As Brooks also mentions, having a working prototype is also quite motivational. The project actually comes alive to the programmers, and they will be more enthusiastic about working on the project. I also believe that once a part of a program works, it is easier to keep it working. If it breaks by any new changes, you can always look back at an earlier working version, and find out where things went wrong. I personally have always felt uneasy by making large changes in one go. There are some algorithms or optimizations that by nature cannot be implemented in a step-by-step approach. However, I find that many programmers just write a lot of code first, and then try to jump-start everything in one go. I think this should be avoided whenever possible, because of Murphy’s Law: “Anything that can go wrong will go wrong”. You will find yourself having to debug a lot of functionality at the same time, which gives an exponential growth of complexity. Even the best and most experienced of programmers will still often make some small mistakes in their first draft of the code, such as small off-by-one errors here and there. They can be caught easily in isolated cases, but if you have to test a lot of code at once, the errors may propagate through the system in ways that are nearly impossible to track down.
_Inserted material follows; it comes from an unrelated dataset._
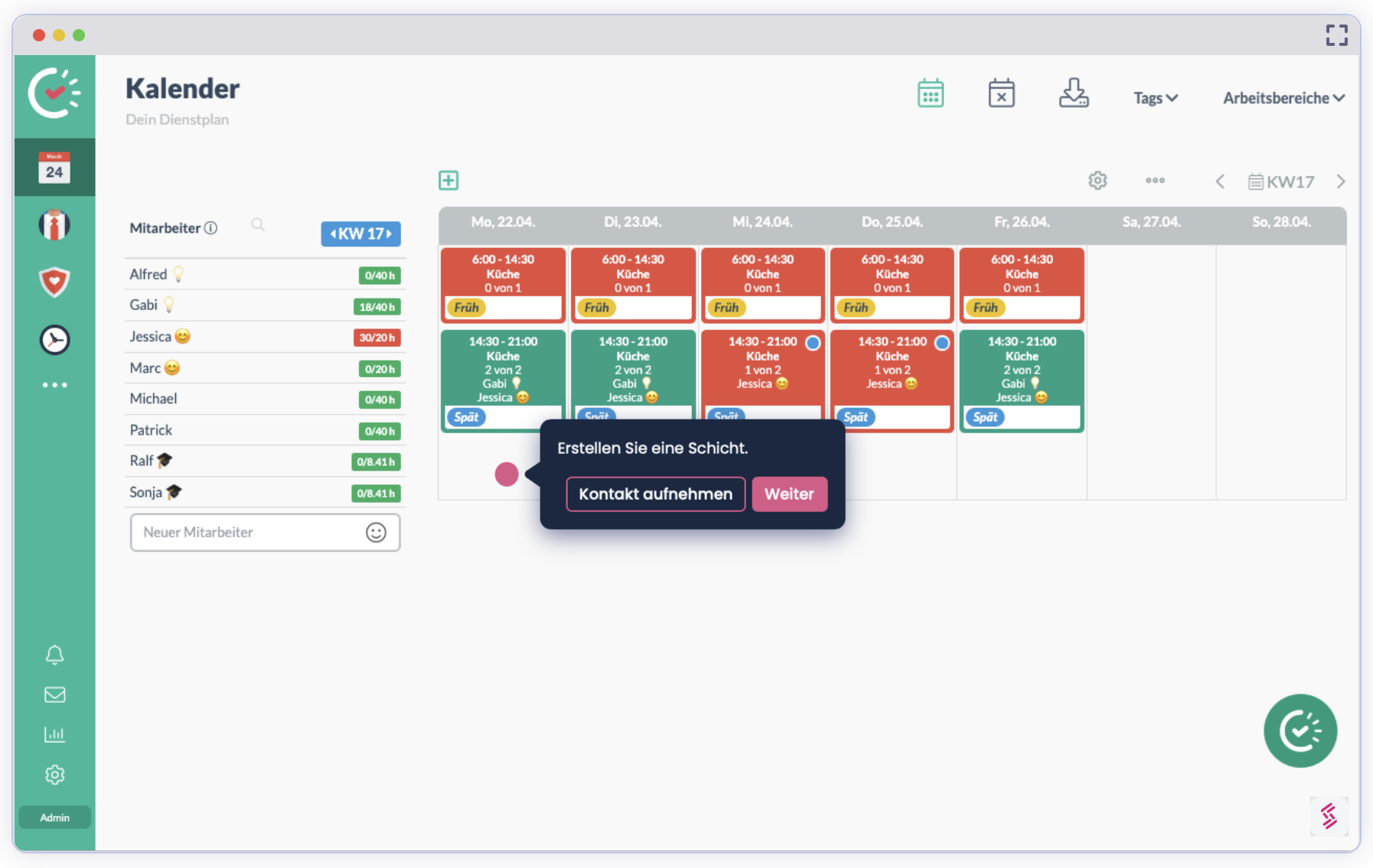This screenshot has height=868, width=1373.
Task: Click the download export icon
Action: pyautogui.click(x=1073, y=94)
By growing your software from working code, you can test and debug new code more easily, which means progress will be faster, and the project as a whole will have more reliable code. You will maintain a solid foundation throughout the project.
So to conclude, the problem is not so much that programmers aren’t taught the tools to design software, as it is that they aren’t taught when and how to use (or not to use) these tools. This is something you will only learn by experience. It also helps to look at the past, and read what people with a lot of experience have said on the subject already. As you can see, even these two very old articles I have referenced, still carry an important message for today’s programmers. I hope that such knowledge will be ‘rediscovered’ by the new generation. And another thing is to give yourself the space to be able to gain that experience. I think that is what the new generation should do more: when there’s a bit of technology that you’re not familiar with, just isolate it and build a prototype application. Just go out and experiment with a prototype from time to time, don’t worry about playing by the rules and don’t be afraid to make mistakes. That is how you will gain that experience.
Update: I have found a blog of another programmer who has run into the trap of ‘premature design’ himself, and is now very much aware of this problem, and sees it often as well, especially with junior developers. They use generalization techniques and design patterns, without fully understanding the consequences. As he explains: you need to know the domain before you can make the generalization. You cannot anticipate all the aspects of the problem. He also suggests to first make an implementation to get to know that domain, like the prototyping that I advised. And use evolution… Start with working code, and generalize when you learn where and how it is appropriate.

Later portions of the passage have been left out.